Jackie Sibblies Drury’s extraordinary We Are Proud to Present a Presentation About the Herero of Namibia, Formerly Known as South West Africa, from the German Sudwestafrika, Between the Years 1884–1915 gives the term false start a good name. Quincy Tyler Bernstine, reading nervously from note cards, gives an introduction that (if delivered) will act as a preamble to a promised presentation. She apologizes; the company’s trusty PowerPoint on German atrocities may not work (Lauren Blumenfeld shamefacedly adjusts a slide). Yet somehow, together with Black Man (Grantham Coleman), White Man (Erin Gann), Other White Man (Jimmy Davis) and Other Black Man (Phillip James Brannon), this funny, fractious little ensemble will show us a century-old horror, as well as one closer to home.

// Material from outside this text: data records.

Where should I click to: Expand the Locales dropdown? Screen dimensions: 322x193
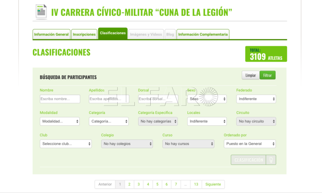(207, 121)
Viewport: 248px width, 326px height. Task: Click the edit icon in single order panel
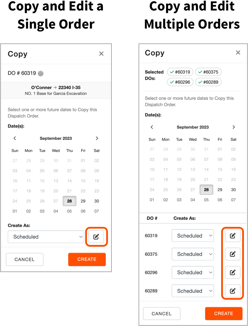96,236
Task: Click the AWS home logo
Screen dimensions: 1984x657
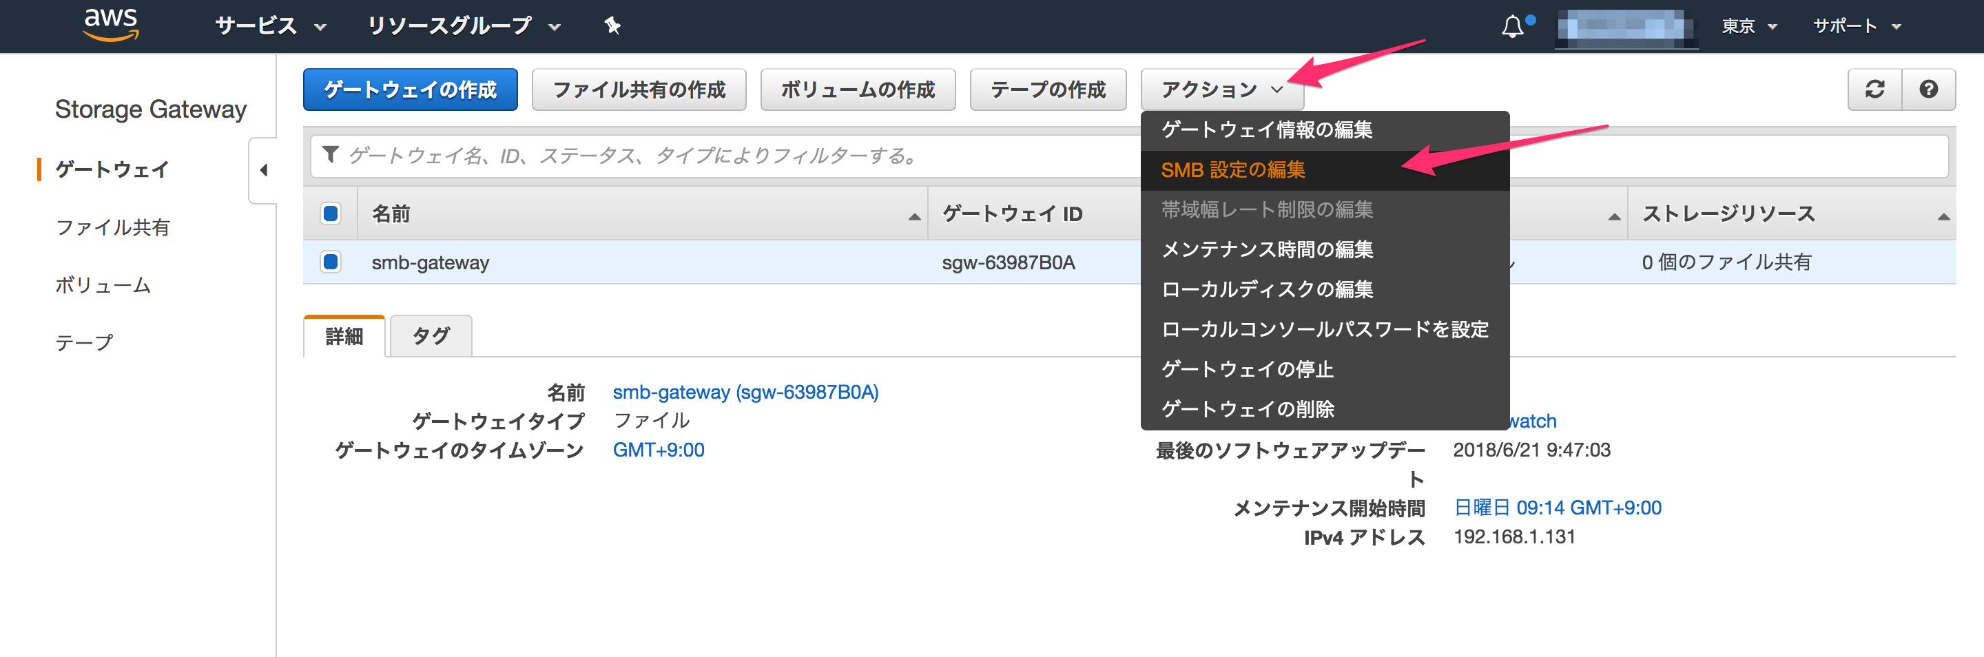Action: 110,25
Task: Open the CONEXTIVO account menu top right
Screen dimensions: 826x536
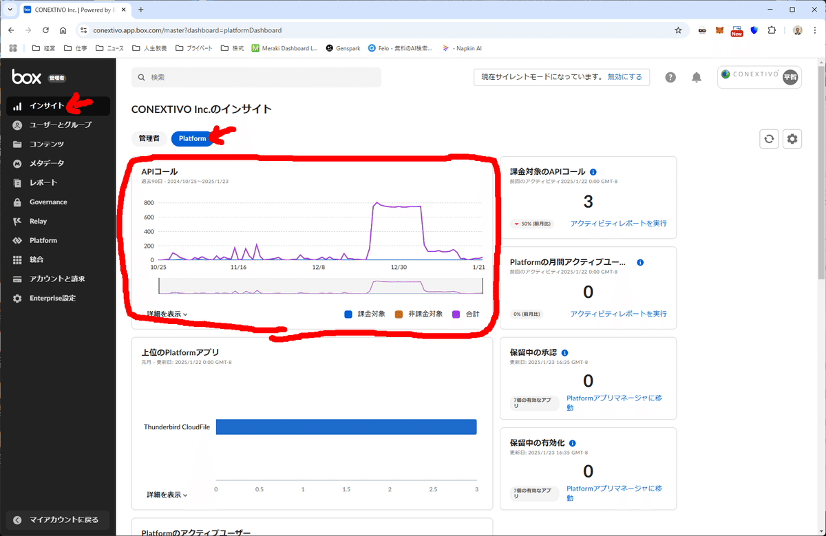Action: click(759, 77)
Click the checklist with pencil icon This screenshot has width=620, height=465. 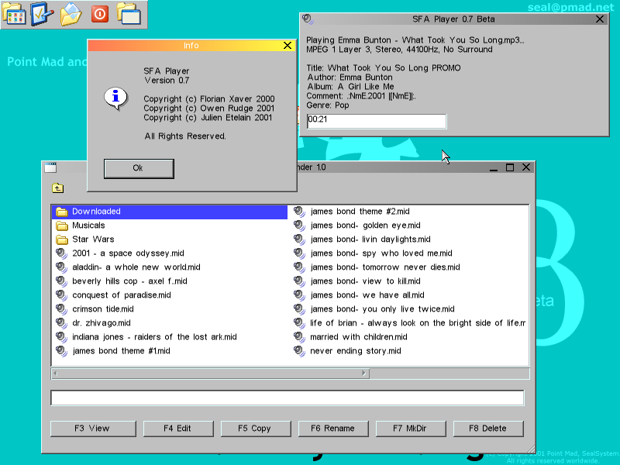42,13
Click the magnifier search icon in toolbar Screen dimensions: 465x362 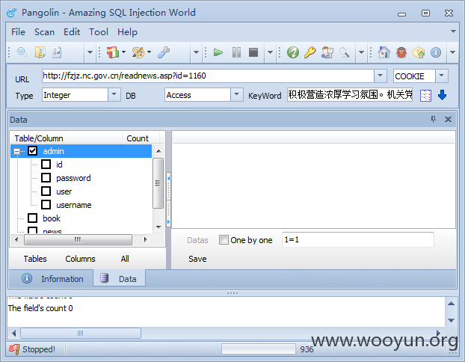(x=22, y=52)
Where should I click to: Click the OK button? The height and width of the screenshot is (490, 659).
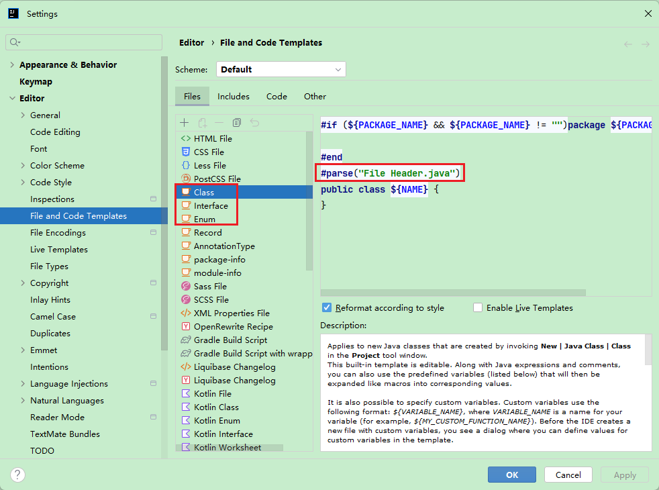tap(511, 475)
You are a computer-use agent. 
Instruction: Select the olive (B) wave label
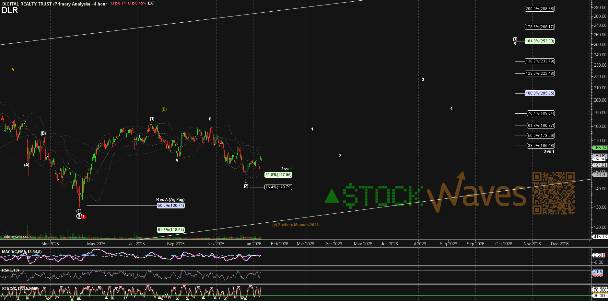click(x=164, y=109)
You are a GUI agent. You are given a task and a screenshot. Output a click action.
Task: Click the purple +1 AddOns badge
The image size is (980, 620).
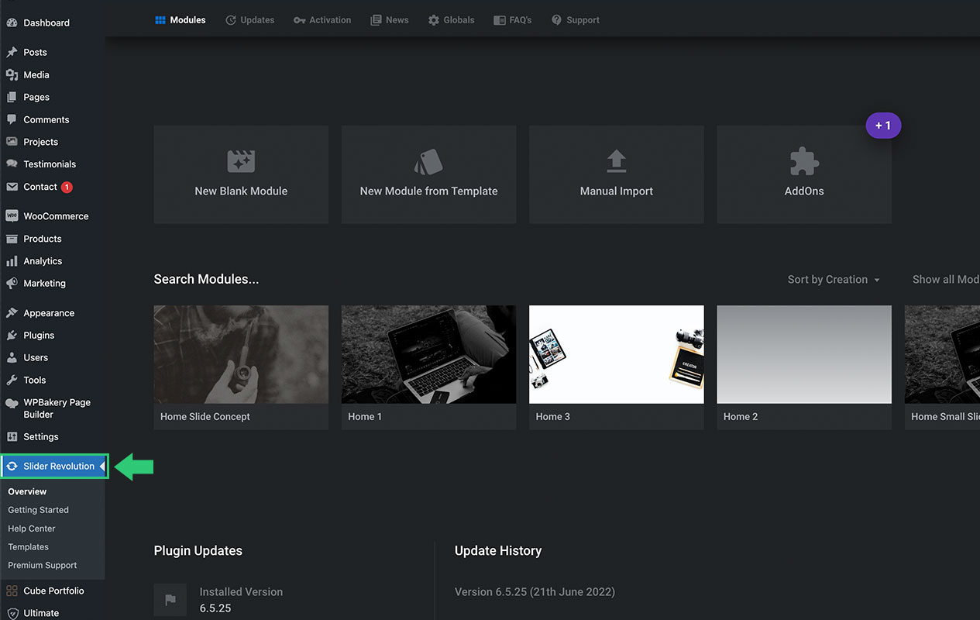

Soho Rep has been brilliantly undesigned: Mimi Lien converts the theater into a messy rehearsal room, since after the choreographed preamble, things revert to the devising process. Anxieties simmer; working from soldiers’ letters means using white colonizers’ words while trying to talk about an African holocaust. Who owns this story? Or any of them? Race flips from punch line to jawbreaker in almost every moment. Should Davis play Bernstine’s black grandmother? As the stage directions say: “Not okay.” But it’s a hilarious “not okay”; the actors crack up, silliness only souring at the last moment.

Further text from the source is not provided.